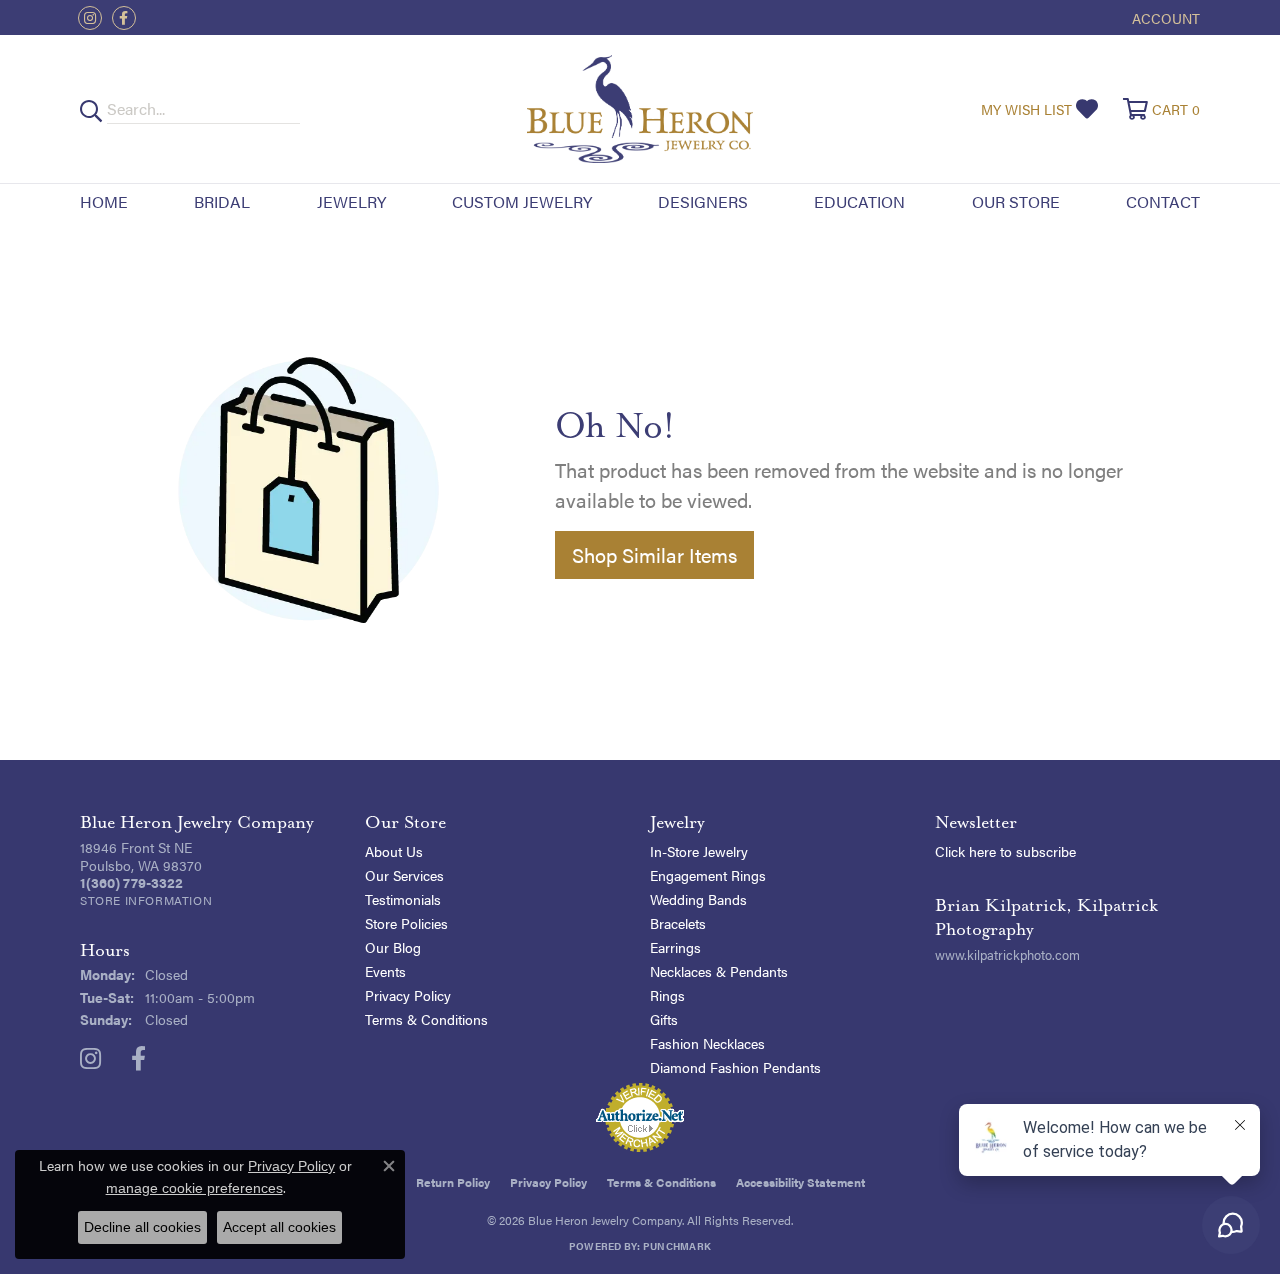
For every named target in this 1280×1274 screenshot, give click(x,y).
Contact (1163, 201)
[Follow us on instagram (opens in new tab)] (90, 18)
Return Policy (453, 1182)
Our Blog (393, 947)
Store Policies (406, 923)
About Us (394, 851)
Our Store (1016, 201)
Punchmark (677, 1246)
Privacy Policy (408, 995)
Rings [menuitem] (667, 995)
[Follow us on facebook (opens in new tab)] (124, 18)
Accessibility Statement (800, 1182)
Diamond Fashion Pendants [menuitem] (735, 1067)
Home (104, 201)
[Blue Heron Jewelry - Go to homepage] (639, 109)
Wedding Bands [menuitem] (698, 899)
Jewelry (351, 201)
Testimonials (403, 899)
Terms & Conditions (426, 1019)
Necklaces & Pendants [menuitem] (719, 971)
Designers (703, 201)
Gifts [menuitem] (664, 1019)
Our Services (404, 875)
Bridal (222, 201)
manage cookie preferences (194, 1188)
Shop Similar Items (654, 554)
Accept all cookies (279, 1227)
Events (385, 971)
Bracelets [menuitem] (678, 923)
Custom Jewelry (522, 201)
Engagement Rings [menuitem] (708, 875)
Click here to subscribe (1005, 851)
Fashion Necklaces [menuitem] (707, 1043)
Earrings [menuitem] (675, 947)
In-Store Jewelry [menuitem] (699, 851)
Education (859, 201)
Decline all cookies (142, 1227)
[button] (1164, 17)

━━━━━━

Required work: Report how many lines in the data include the string "cookies", giving nothing but that number.

Answer section: 2